Listening to these guys, you can see that they not only get it, but are excited to be part of this growing technology sector. So how does this now play with the practical application of TPx applications within the standard business processes surrounding trade promotion?
The sales force focus on the sell-in, as we mentioned in the previous blog, “The Name of the Game,” was beginning to change as corporate management mandated more emphasis on the quality and success rate of the actual performance of the promotion—at retail. The pandemic almost drove the supply chains into the ground and the ongoing battle with ecommerce selling channels took its toll on the brick and mortar retail sales—hence, trade promotions.
So what is going on that spurs all this new investment and energy?
Think about it. Not only do these TPx solutions manage the funding, settlement and field execution of the promotions, they are beginning to become the primary tool for advanced planning for both the consumer demand and the eventual promotion itself. As such, the combination of investments into more advanced analytics including predictive and prescriptive analytics and the increased collaboration between sales (who owns the trade spend planning) and marketing (who owns the consumer intelligence) demands a powerful platform on which all this planning and execution can be managed.
If you add in the exposure on consumer engagement, especially the negative side of it we all saw and felt in the pandemic, you have the conditions of a perfect storm of innovation coming fast. The consumer now becomes the focus of trade promotion…or darn well should be.
And finally, you have to consider the trends to bring trade promotion management, execution and analytics under the direction of the revenue growth management side of the house.

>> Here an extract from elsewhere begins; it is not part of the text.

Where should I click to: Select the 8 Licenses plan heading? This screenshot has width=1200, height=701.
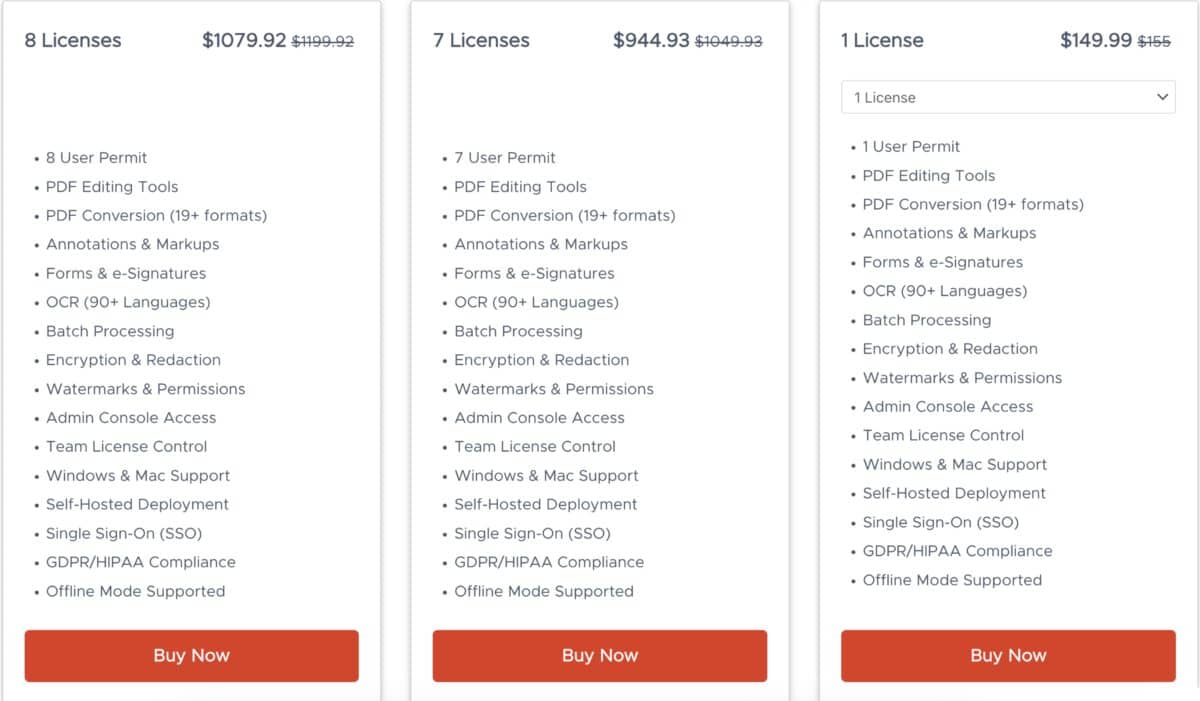71,40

With more focus on merging price and promotion optimization with assortment planning and retail execution, there is a much wider audience now for what TPx brings to the party.

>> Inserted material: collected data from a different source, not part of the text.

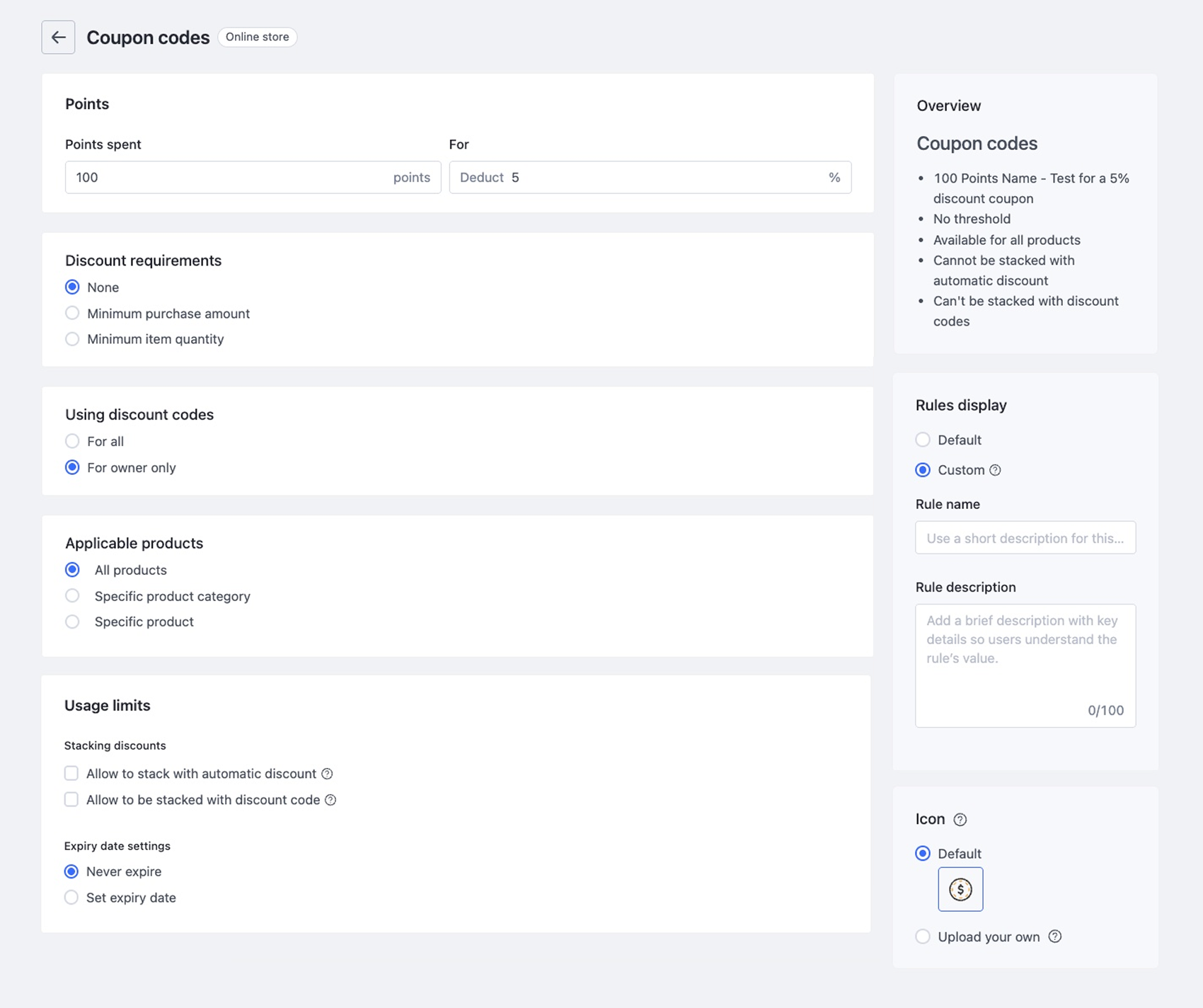Click the back arrow button
This screenshot has width=1203, height=1008.
click(x=58, y=38)
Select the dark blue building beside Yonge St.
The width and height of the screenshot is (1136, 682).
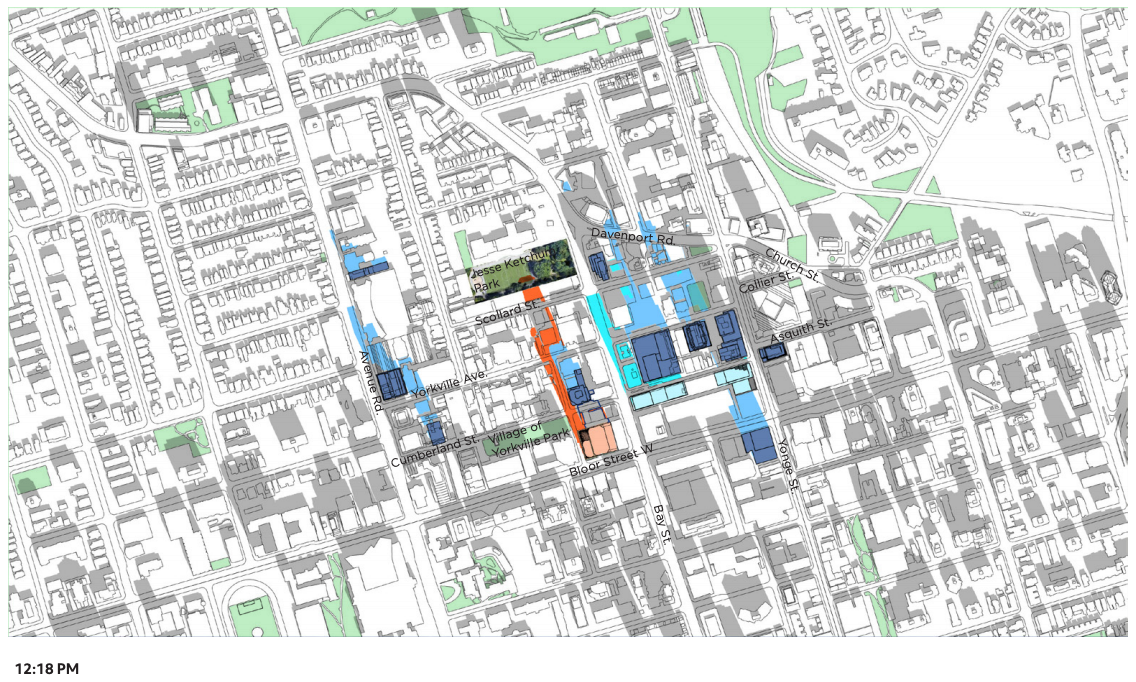758,445
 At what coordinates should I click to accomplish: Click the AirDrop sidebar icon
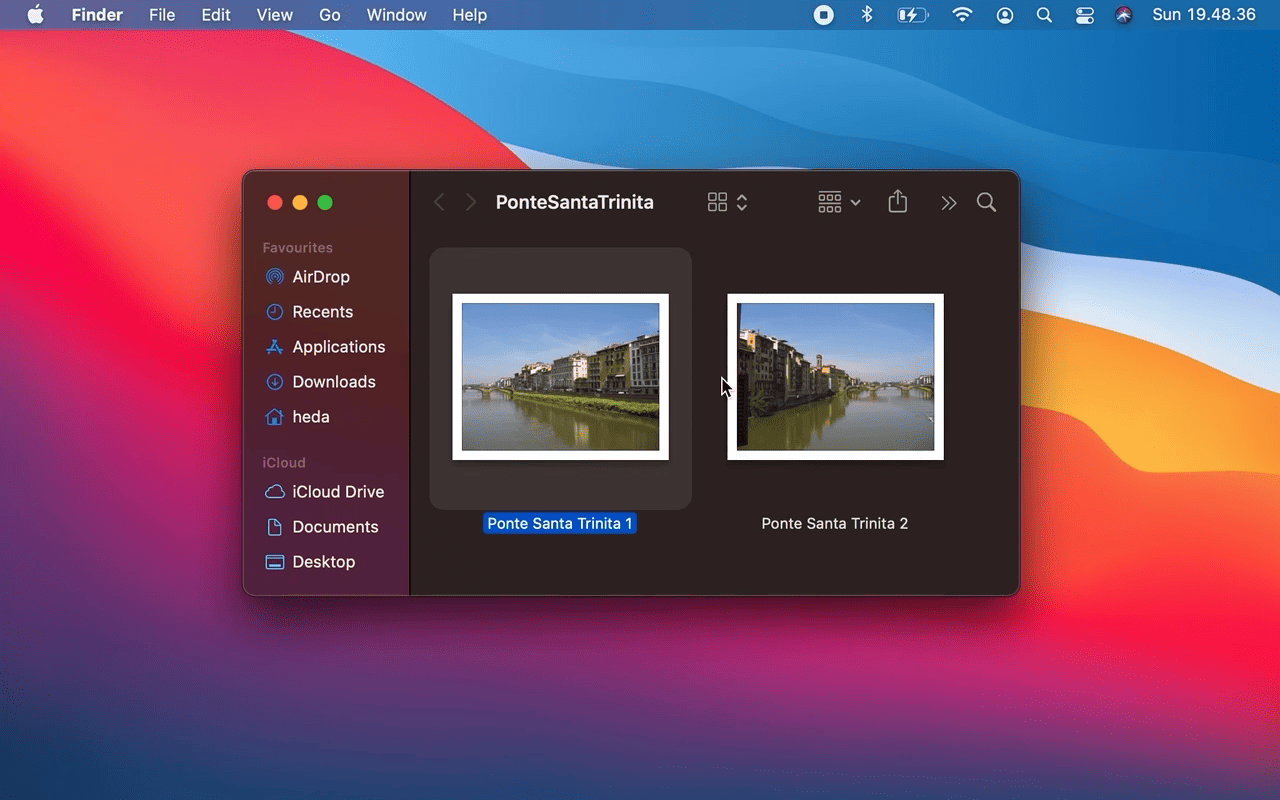pos(274,277)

The practice and habits of the trade promotion vendor community of seeking out joint development deals as the primary method of building out the roadmap most likely have seen their end times approaching. With so much technology now on the market, and so many new entrants with financial support capable of enabling a bypass of those long joint development proof of concept projects, going to market with a cool PowerPoint presentation and a minimum viable product demo just may not cut it any longer.
And the consumer products manufacturers and suppliers know it.
The demand for immediate comprehensive functionality in a TPx solution is understandable, as is the unwillingness to accept costly and lengthy implementations due to running customization. These new TPx vendors are hitting the market with full functionality as well as a highly flexible and malleable system infrastructure that does not demand the first-born to customize.
Having the money and technical support these large investors bring make it possible to create a more powerful TPx solution without having to find adventurous risk-averse clients to agree be the Guinea Pigs. Of course there are always going to be some degree of joint development, especially for highly unique requirements, but these new vendors are hitting the streets with more functionality up front than their competitors may have after years of being in the market and serving CPG customers.
Who knows what 2022 will bring in the TPx solution marketplace in terms of new investments and entrants, but I would be willing to bet we are not at all finished seeing some rather large-scale mergers, acquisitions and start-up investments before the year is out. After suffering through years of failed promotion spending and “flip-a-coin” promotion planning, it is refreshing to finally see the TPx solution sector as a maturing and worthy investment.